Procédure contentieuse antérieure :

Le préfet de la Gironde a demandé au tribunal administratif de Bordeaux d'annuler le certificat d'urbanisme délivré le 14 mai 2018 par le maire de Soulac-sur-Mer à la société à responsabilité limitée Martin Geomètres Experts indiquant que la division d'une parcelle cadastrée D 330, située au lieu-dit Lilhan-Ouest, en deux lots en vue de la construction de maisons à usage d'habitation est réalisable, ainsi que la décision du 9 juillet 2018 par laquelle le maire a refusé de retirer cet acte.

Par un jugement n° 1803921 du 30 avril 2019, le tribunal administratif de Bordeaux a annulé ces décisions du 14 mai 2018 et du 9 juillet 2018.

Procédure devant la cour :

Par une requête enregistrée le 28 juin 2019, la commune de Soulac-sur-Mer, représentée par le Cabinet d'avocats Noyer-Cazcarra, demande à la cour :

1°) d'annuler ce jugement du tribunal administratif de Bordeaux ;

2°) de rejeter le déféré du préfet de la Gironde ;

3°) de mettre à la charge de l'Etat le versement de la somme de 2 500 euros en application des dispositions de l'article L. 761-1 du code de justice administrative.

Elle soutient que le projet en cause est une simple opération d'urbanisme et non une opération d'extension de l'urbanisation dès lors qu'il s'implante dans un espace déjà urbanisé et qu'il ne saurait caractériser une densification sensible du quartier contribuant à modifier ses caractéristiques ; le projet est conforme aux dispositions de l'article L. 121-8 du code de l'urbanisme.

Par un mémoire en défense enregistré le 15 septembre 2020, le préfet de la Gironde conclut au rejet de la requête.

Il soutient que la construction projetée constitue une extension à l'urbanisation, le projet se situant dans une zone d'urbanisation diffuse et non en continuité avec une agglomération ou un village existant, en méconnaissance de l'article L. 121-8 du code de l'urbanisme.

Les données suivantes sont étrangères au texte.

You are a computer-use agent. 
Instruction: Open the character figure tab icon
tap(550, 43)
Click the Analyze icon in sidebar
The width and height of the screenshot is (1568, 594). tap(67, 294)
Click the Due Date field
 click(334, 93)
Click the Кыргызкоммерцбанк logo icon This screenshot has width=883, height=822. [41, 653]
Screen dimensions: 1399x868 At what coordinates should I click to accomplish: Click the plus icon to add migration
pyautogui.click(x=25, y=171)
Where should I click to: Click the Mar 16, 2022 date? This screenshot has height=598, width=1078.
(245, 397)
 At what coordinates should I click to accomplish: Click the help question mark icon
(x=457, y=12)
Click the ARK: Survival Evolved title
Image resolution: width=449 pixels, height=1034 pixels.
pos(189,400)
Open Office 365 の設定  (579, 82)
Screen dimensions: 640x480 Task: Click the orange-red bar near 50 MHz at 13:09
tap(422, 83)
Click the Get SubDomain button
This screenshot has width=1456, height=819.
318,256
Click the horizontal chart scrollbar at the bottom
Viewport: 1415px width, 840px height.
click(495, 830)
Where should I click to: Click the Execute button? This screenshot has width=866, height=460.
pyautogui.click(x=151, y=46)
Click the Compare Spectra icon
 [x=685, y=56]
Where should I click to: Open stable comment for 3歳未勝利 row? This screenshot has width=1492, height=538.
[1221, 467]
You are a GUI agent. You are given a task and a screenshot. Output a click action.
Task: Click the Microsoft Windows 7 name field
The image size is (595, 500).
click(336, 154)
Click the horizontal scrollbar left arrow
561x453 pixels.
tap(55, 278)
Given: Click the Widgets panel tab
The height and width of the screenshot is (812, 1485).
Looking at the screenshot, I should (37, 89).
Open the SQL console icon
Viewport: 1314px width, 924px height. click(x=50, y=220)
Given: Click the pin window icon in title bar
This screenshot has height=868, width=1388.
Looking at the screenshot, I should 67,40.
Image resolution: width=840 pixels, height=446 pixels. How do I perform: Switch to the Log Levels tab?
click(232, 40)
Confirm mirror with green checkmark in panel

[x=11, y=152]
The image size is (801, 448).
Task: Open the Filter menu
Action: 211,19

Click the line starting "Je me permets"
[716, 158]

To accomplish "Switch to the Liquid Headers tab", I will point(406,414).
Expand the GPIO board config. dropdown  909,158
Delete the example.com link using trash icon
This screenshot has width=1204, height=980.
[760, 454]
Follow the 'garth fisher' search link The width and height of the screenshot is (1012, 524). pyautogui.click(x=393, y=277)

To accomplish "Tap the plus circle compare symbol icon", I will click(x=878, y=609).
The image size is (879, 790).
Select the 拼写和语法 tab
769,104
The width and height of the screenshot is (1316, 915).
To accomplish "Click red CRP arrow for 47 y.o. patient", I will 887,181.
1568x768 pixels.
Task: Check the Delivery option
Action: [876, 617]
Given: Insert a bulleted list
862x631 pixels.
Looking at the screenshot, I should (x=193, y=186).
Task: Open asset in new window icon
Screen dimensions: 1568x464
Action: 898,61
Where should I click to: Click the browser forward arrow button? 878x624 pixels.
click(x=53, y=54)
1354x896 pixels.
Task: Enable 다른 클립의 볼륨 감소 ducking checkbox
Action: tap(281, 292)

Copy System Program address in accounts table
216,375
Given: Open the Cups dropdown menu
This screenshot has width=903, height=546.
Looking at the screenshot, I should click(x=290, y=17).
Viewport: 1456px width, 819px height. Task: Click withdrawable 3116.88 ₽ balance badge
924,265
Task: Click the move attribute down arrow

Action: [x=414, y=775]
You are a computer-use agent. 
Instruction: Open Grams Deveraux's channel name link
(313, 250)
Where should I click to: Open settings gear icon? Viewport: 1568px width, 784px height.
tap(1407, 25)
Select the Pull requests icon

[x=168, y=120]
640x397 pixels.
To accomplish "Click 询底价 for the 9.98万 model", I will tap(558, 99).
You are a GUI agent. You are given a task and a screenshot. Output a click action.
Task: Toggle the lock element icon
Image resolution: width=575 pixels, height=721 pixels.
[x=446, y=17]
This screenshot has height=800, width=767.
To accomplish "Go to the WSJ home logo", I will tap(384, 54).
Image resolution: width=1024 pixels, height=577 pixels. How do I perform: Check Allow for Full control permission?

Vu les autres pièces du dossier.

Vu :

- le code de l'urbanisme ;

- le décret n° 2020-1406 du 18 novembre 2020, et notamment son article 5 ;

- le code de justice administrative.

Les parties ont été régulièrement averties du jour de l'audience.

Ont été entendus au cours de l'audience publique :

- le rapport de Mme D...,

- les conclusions de M. Romain Roussel, rapporteur public,

- et les observations de Me B..., représentant la commune de Soulac-sur-Mer.

Considérant ce qui suit :

1. La société à responsabilité limitée Martin Géomètres Experts a déposé auprès de la mairie de Soulac-sur-Mer, le 24 mars 2018, une demande de certificat d'urbanisme pour la division d'une parcelle cadastrée section D n° 330, située au lieu-dit Lilhan-Ouest, en vue de la création de deux lots à bâtir. Le 14 mai 2018, le maire de Soulac-sur-Mer lui a délivré un certificat indiquant que l'opération envisagée était réalisable. Par une lettre du 2 juillet 2018, le sous-préfet de Lesparre-Médoc a, dans le cadre du contrôle de légalité, formé un recours gracieux contre cette décision. Par un courrier du 9 juillet 2018, le maire de Soulac-sur-Mer a refusé de retirer sa décision. La commune de Soulac-sur-Mer relève appel du jugement du 30 avril 2019 par lequel le tribunal administratif de Bordeaux a annulé le certificat d'urbanisme du 14 mai 2018, ainsi que la décision du 9 juillet 2018.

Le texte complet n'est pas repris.